Item-finding records
_ _ _

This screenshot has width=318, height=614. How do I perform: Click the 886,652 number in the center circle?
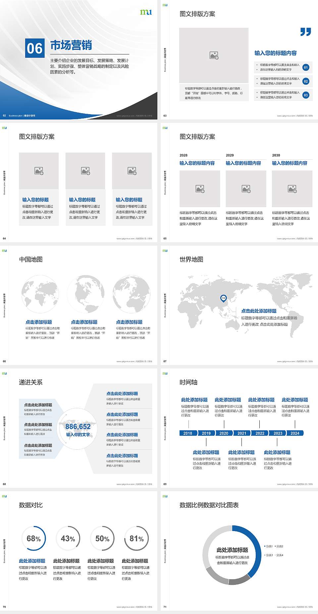(x=78, y=426)
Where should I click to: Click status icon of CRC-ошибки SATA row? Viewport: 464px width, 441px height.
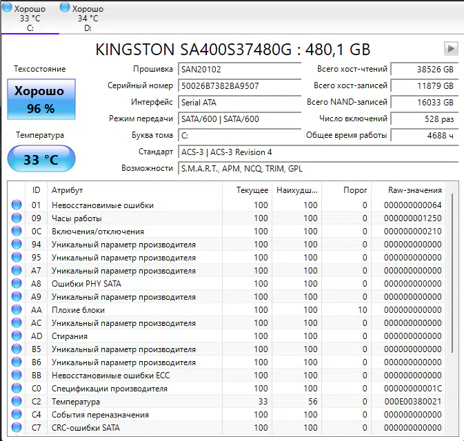click(x=17, y=428)
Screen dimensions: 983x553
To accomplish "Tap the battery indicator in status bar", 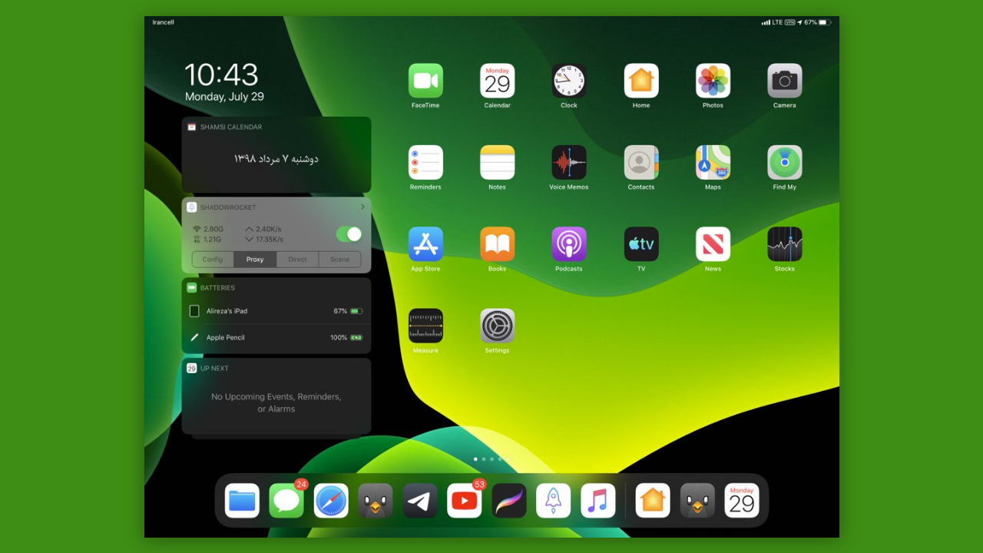I will 824,22.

_ _ _

== DIRECTIONS FOR THIS TASK ==
Format the item-finding records, from their start through the line containing "click(x=17, y=428)", as a numbered list. Skip blank lines and leave the pictures out.

== WORKED ANSWER ==
1. This screenshot has width=318, height=614. How do I perform: Click the 886,652 number in the center circle?
2. (x=78, y=426)
3. Where should I click to: Click status icon of CRC-ошибки SATA row? Viewport: 464px width, 441px height.
4. click(x=17, y=428)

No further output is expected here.